Return exactly the lines of the entries that start at the line containing "This screenshot has width=975, height=748." and continue to the last line. Omit the pictures.

(Stored data entries)
■ ■ ■ ■

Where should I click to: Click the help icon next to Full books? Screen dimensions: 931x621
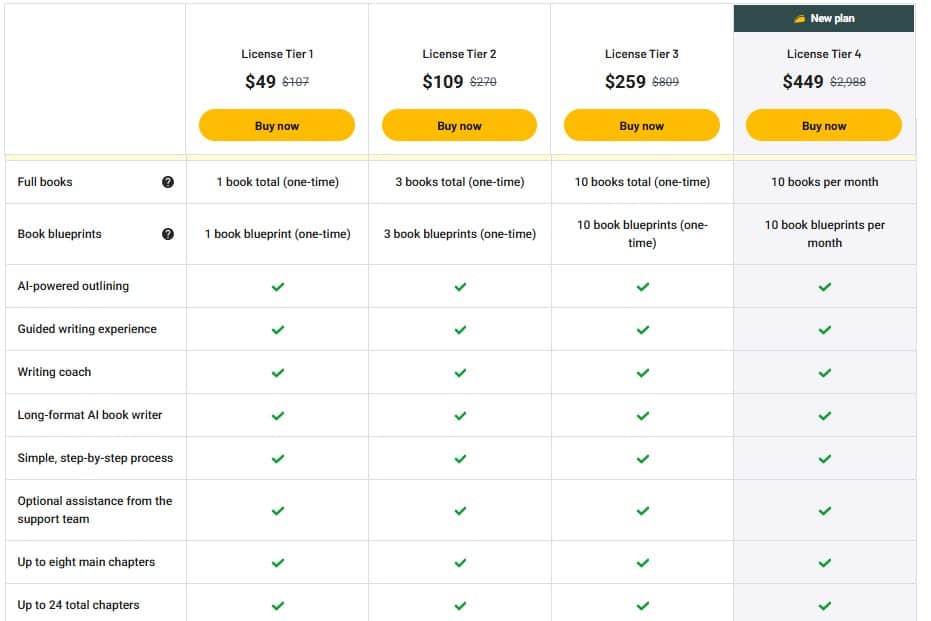pos(168,182)
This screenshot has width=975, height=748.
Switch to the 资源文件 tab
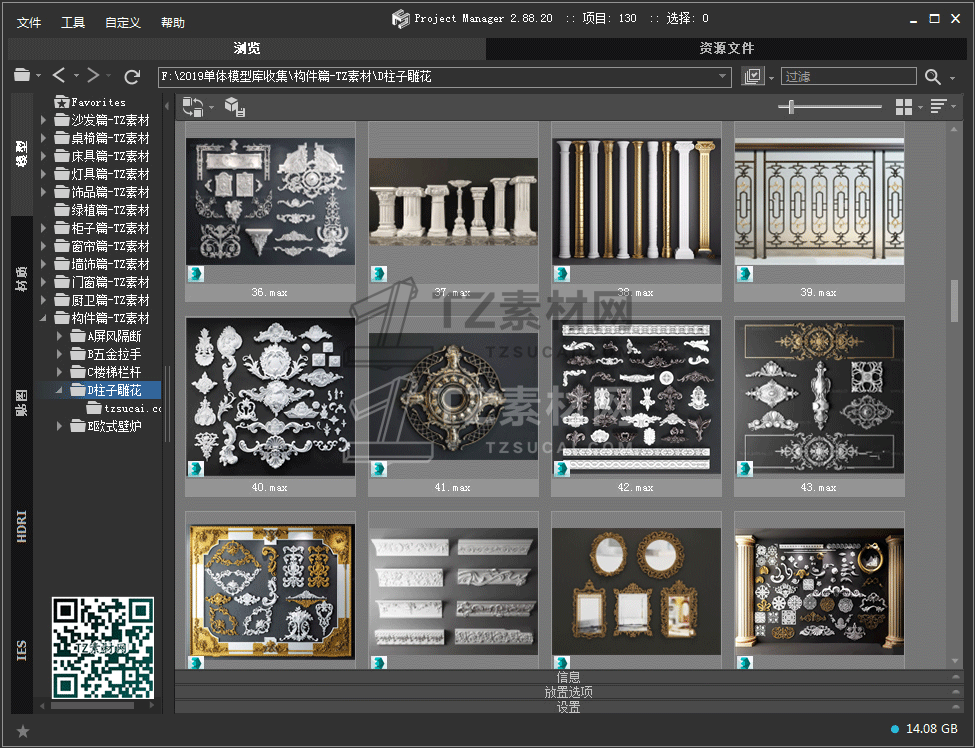click(726, 48)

■ ■ ■ ■

> _Task response_:
This screenshot has width=975, height=748.
Switch to the 资源文件 tab
click(726, 48)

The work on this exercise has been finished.